- **Given text**:
=-=-=-=-=

The purpose of this study was to examine the moderating role of institutional ownership on the relationship between board gender diversity and earnings management (EM) among…
Abstract
Purpose
The purpose of this study was to examine the moderating role of institutional ownership on the relationship between board gender diversity and earnings management (EM) among listed firms in East African Community (EAC) partner states.
Design/methodology/approach
The study used a sample of 71 firms listed in the EAC partner states over 2011–2020. Data were handpicked from the individual firm's audited annual financial reports. Based on the results of the Hausman test, the study used the results of the fixed-effect regression model to test the hypotheses. To test the robustness of the results, the study employed an alternative measure of EM and two additional econometric techniques, including the pooled ordinary least squares (OLS) and the system generalized method of moments (GMM).
Findings
The empirical findings revealed that female directors improve the board's effectiveness in monitoring managerial roles. Specifically, the results showed a significantly negative relationship between the proportion of women in the corporate board and EM (as measured by discretionary accruals (DAs)). The findings further revealed an inverse relationship between the proportion of institutional ownership and EM. Finally, the results further demonstrated that institutional ownership enhances the role of board gender diversity in mitigating EM among listed firms in the EAC.

=-=-=-=-=

- **Jobs**:
[1] List every estimation technique that the abstract on board gender diversity and earnings management says the study used to produce or check its results.
[2] Carry on the abstract on board gender diversity and earnings management from the end of its Findings section.
The listing that comes next is separate material with no connection to the abstract on board gender diversity and earnings management.

=-=-=-=-=

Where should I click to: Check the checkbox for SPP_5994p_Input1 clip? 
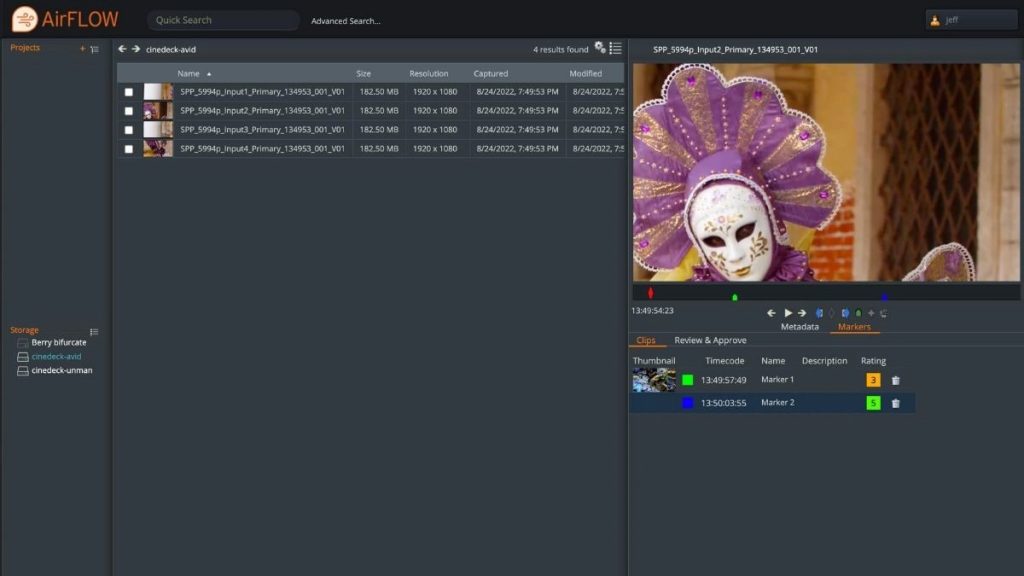click(x=127, y=92)
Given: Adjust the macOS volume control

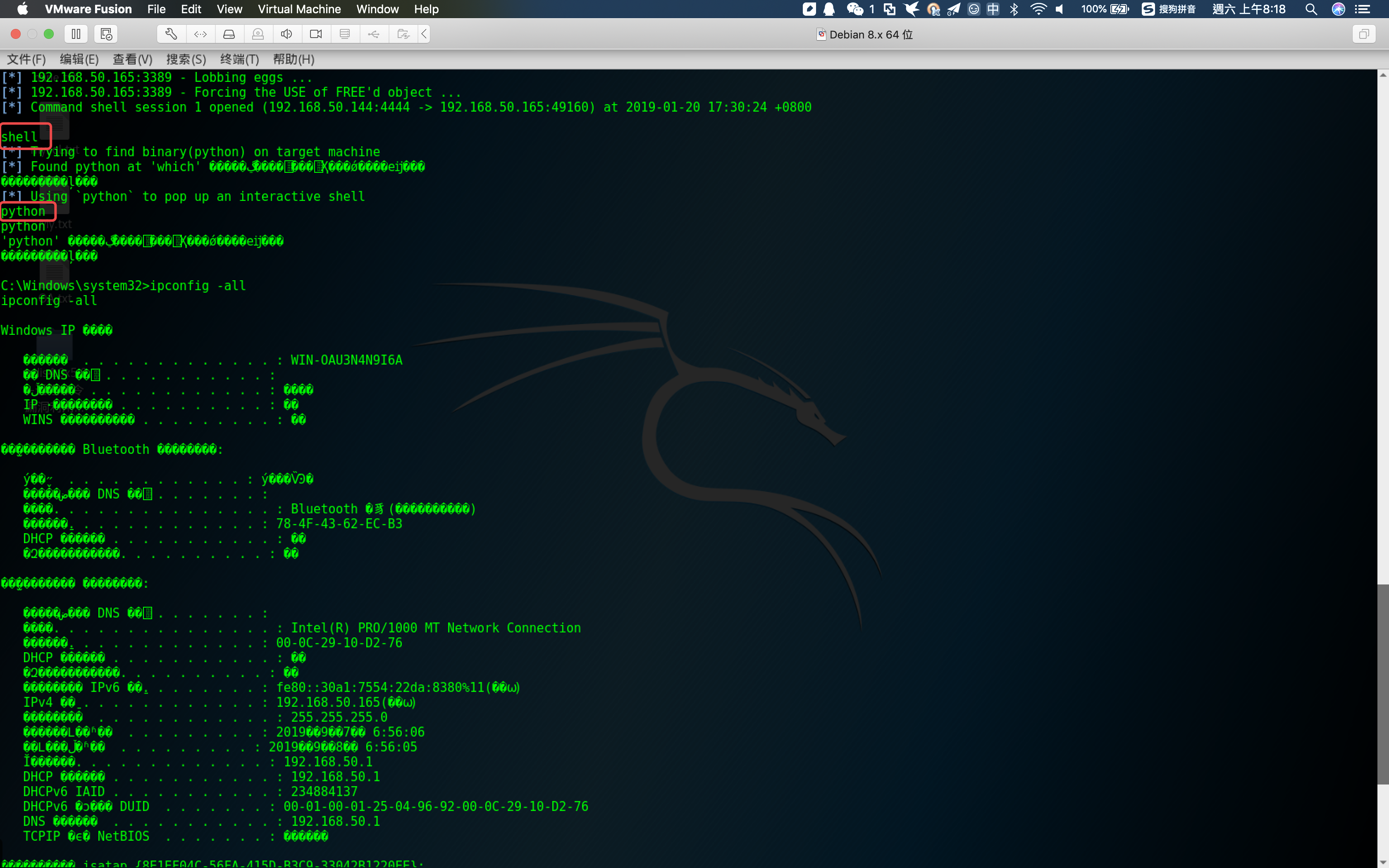Looking at the screenshot, I should point(1060,9).
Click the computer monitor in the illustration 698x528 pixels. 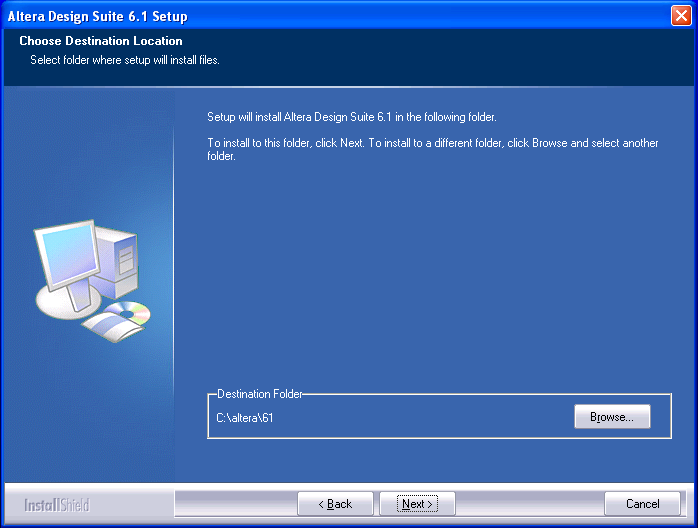coord(68,258)
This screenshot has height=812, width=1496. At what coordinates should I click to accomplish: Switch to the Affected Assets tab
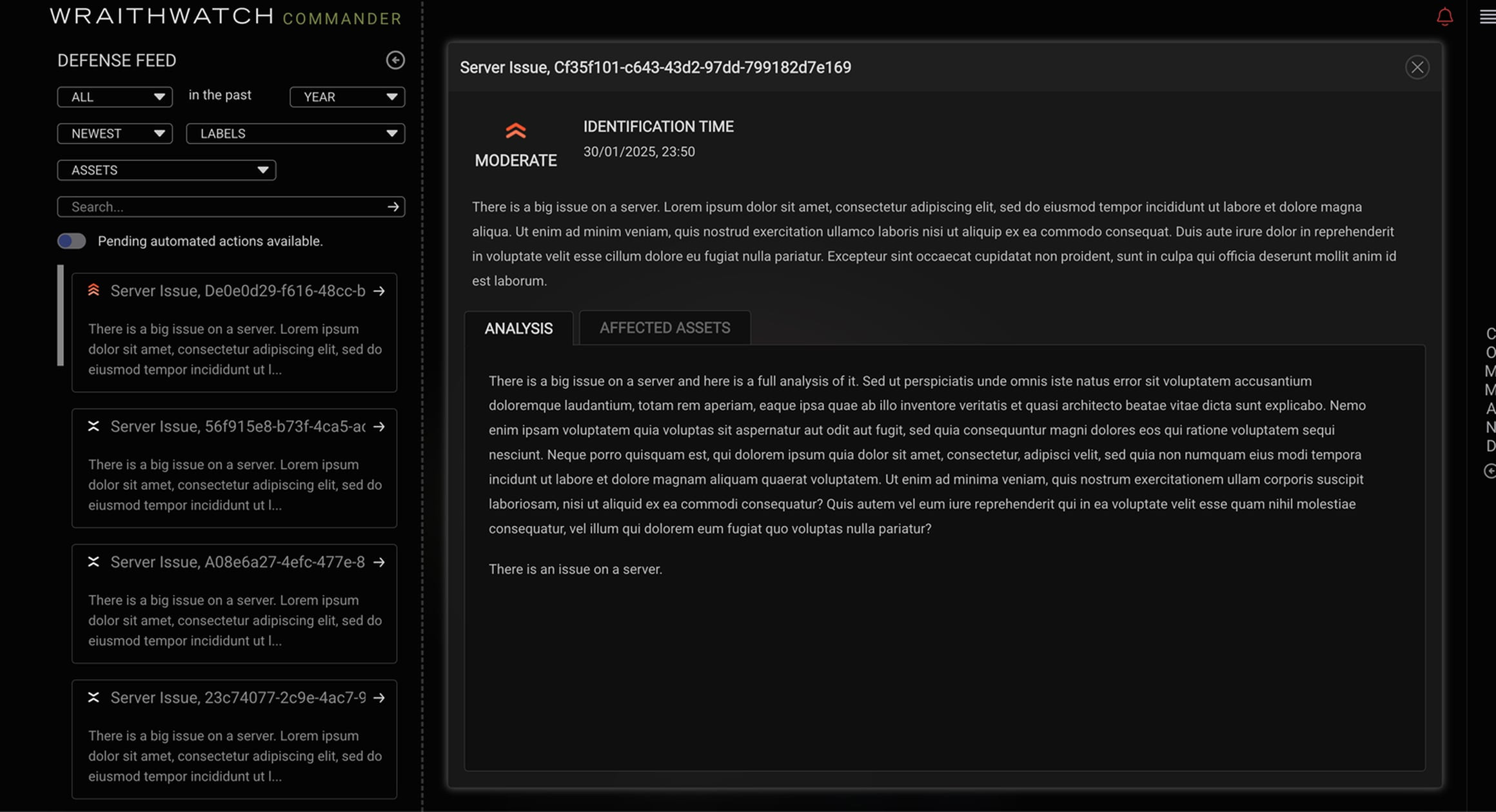tap(664, 328)

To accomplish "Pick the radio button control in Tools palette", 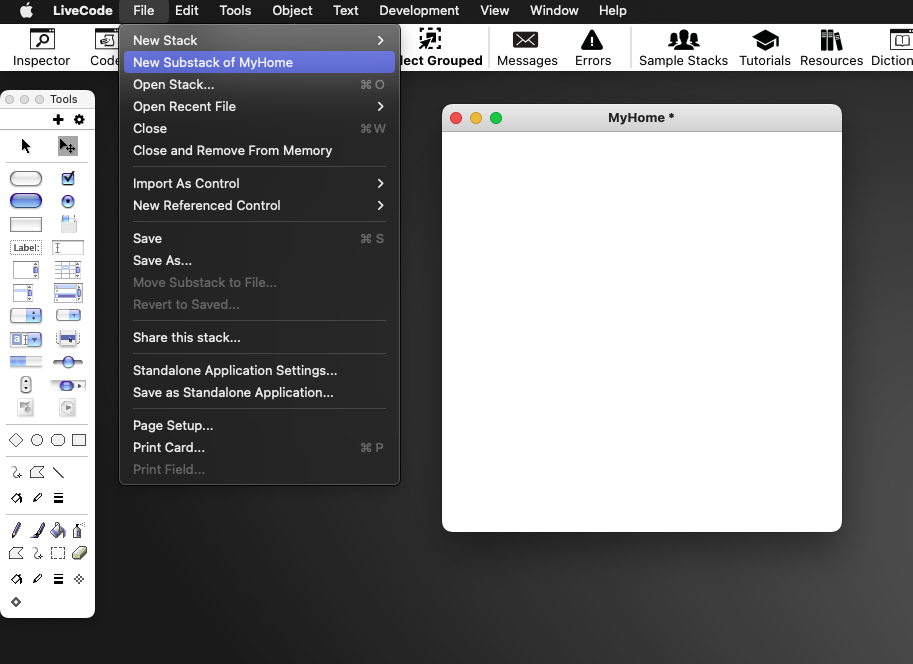I will pos(68,201).
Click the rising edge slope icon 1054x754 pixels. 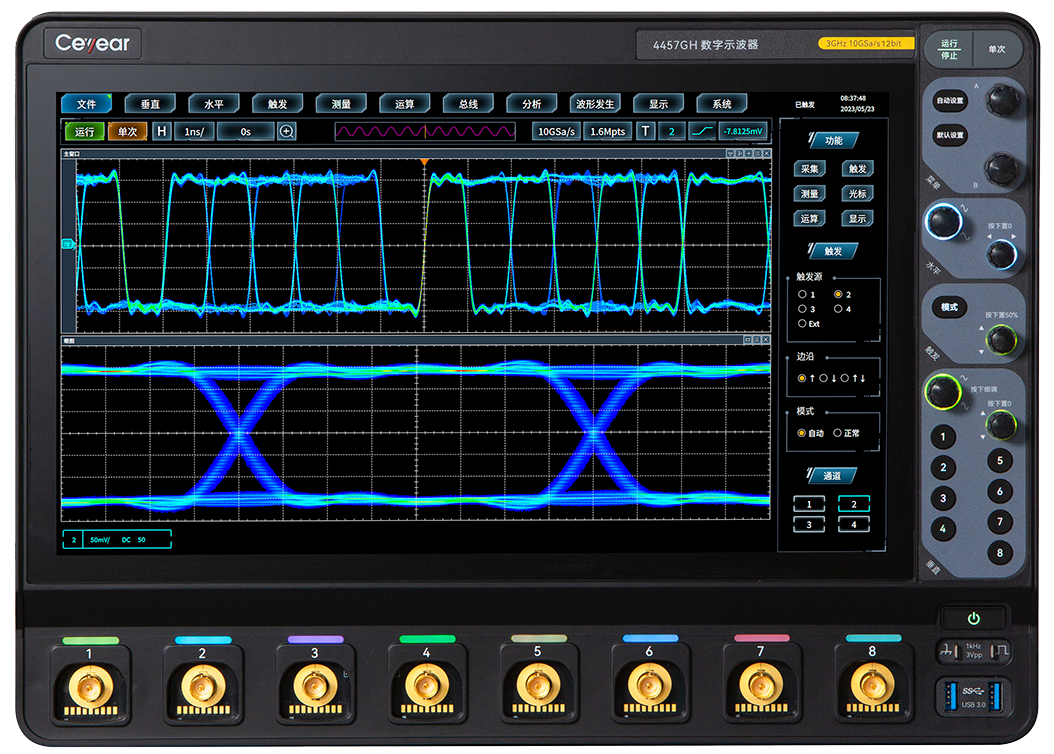click(x=702, y=131)
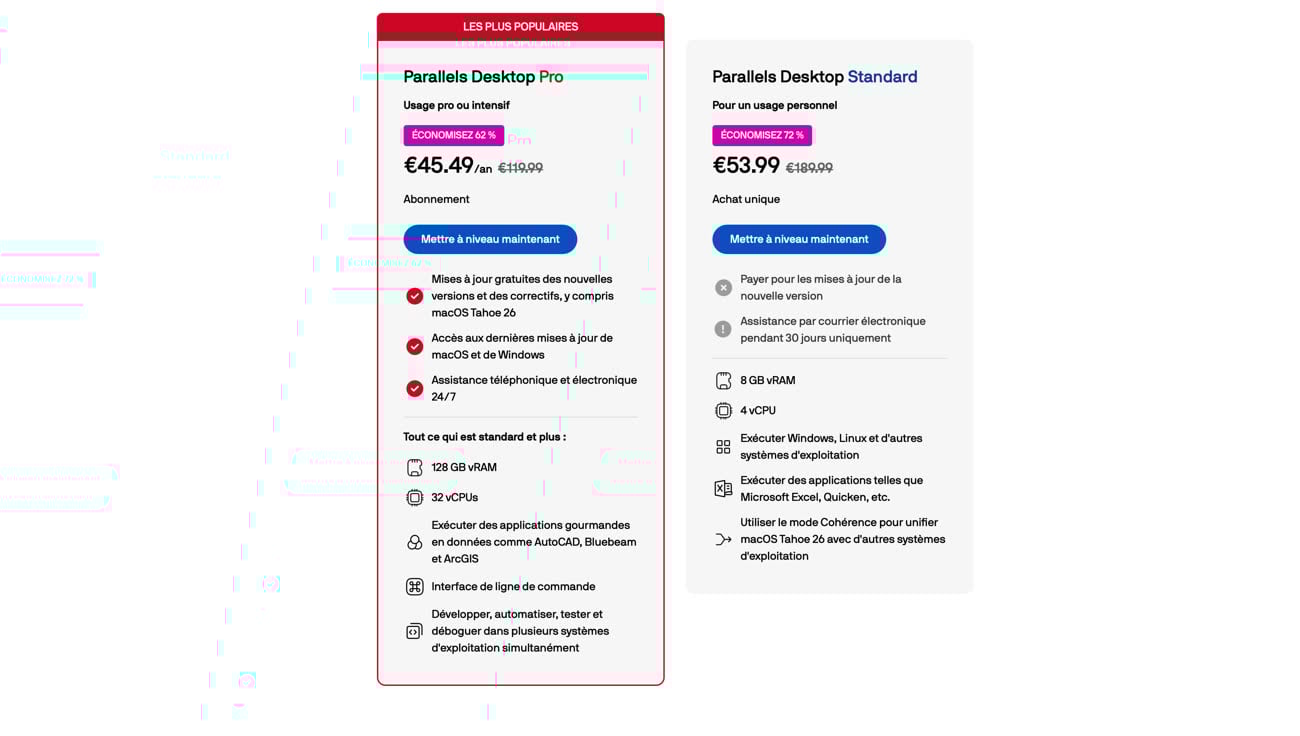Screen dimensions: 1300x736
Task: Click the 128 GB vRAM memory icon
Action: pos(415,468)
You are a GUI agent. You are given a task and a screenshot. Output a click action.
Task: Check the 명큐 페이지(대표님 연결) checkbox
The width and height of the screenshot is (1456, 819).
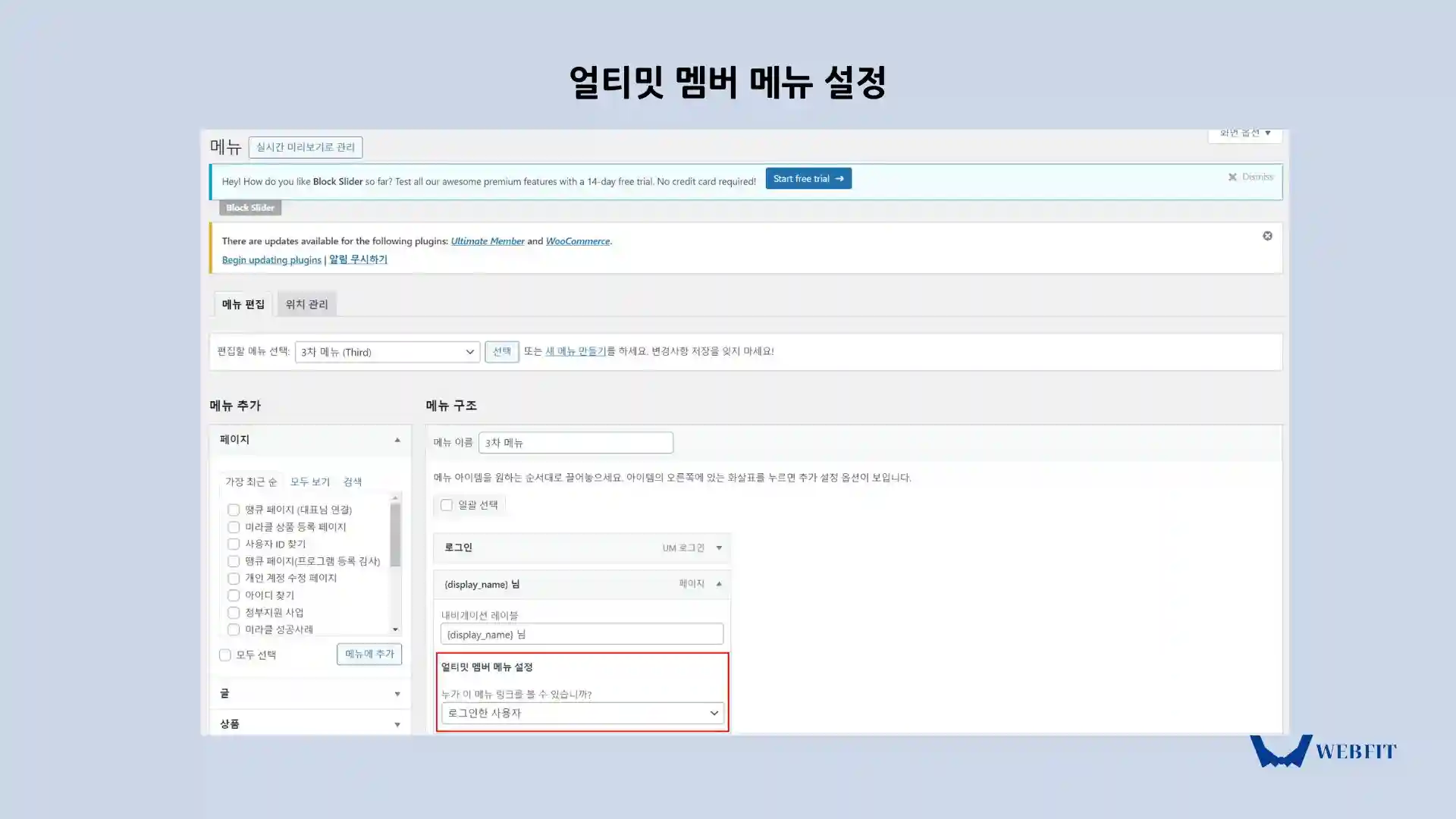pos(233,509)

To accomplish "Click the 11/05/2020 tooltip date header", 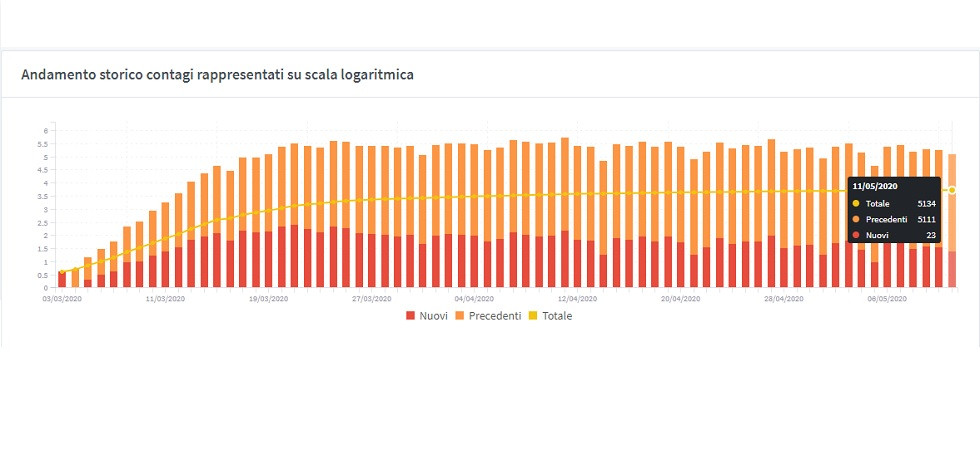I will 874,186.
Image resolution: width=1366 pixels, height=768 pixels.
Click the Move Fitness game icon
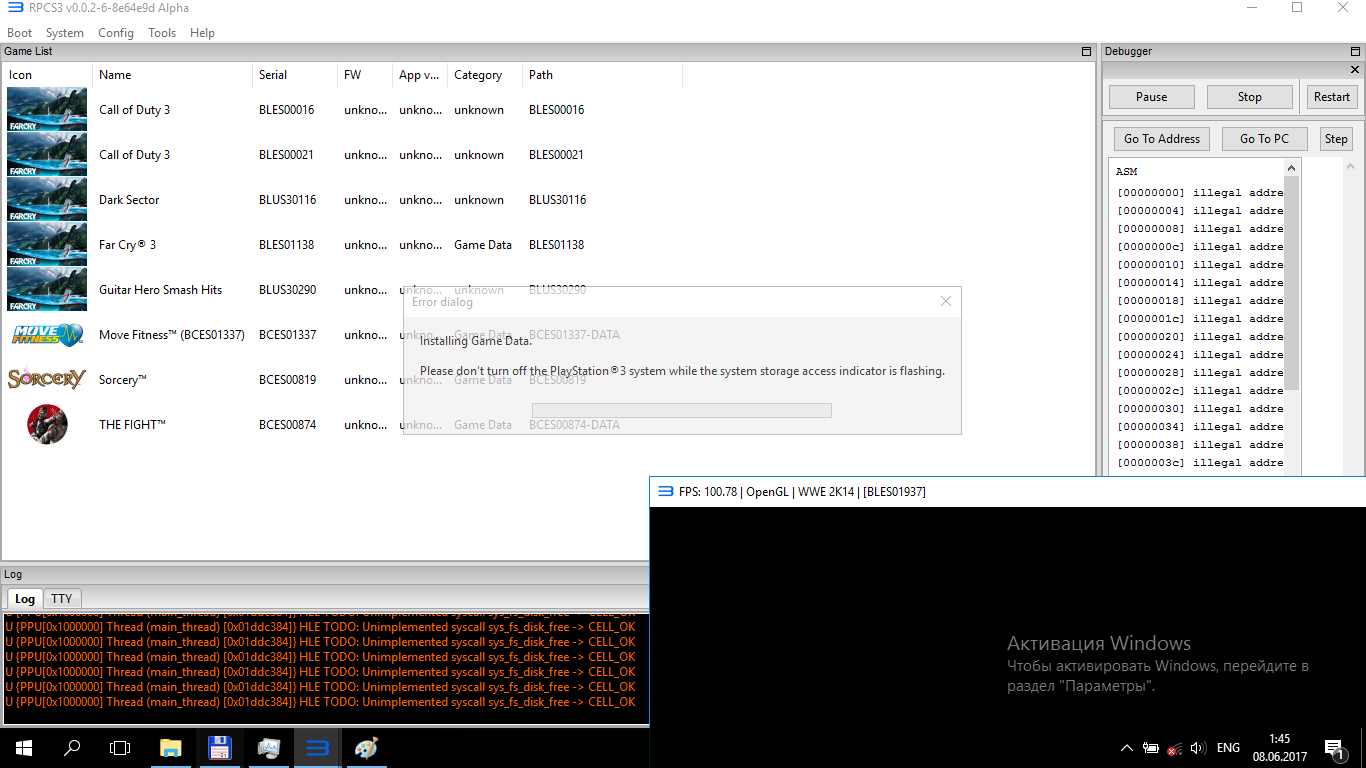(47, 334)
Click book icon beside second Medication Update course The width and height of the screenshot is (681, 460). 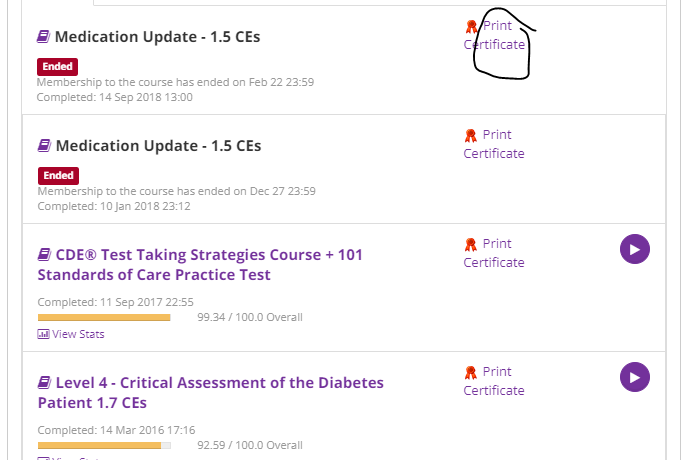pos(44,146)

=-=-=-=-=

- **Answers to the problems**:
[1]
- Fixed-effect regression model
- Pooled ordinary least squares (OLS)
- System generalized method of moments (GMM)

[2]
Practical implications
The findings of this study may be useful to managers, investors and regulators in assessing the role of institutional ownership and women's participation on corporate boards as a strategy for alleviating unethical manipulation of earnings.
Social implications
The findings of this study contribute to the growing concern on gender inequality, especially the marginalization of women from the paid labor force and decision-making. The findings highlight the importance of having more women in the corporate board since this may help in mitigating corporate fraud. Similarly, the findings highlight the importance of institutional ownership as a corporate governance (CG) tool.
Originality/value
Previous studies have reported mixed empirical results on whether board gender diversity mitigates EM. To the best of the author's knowledge, this is the first paper to fill the existing gap by exploring whether institutional ownership moderates the relationship between board gender diversity and EM among listed firms in the EAC.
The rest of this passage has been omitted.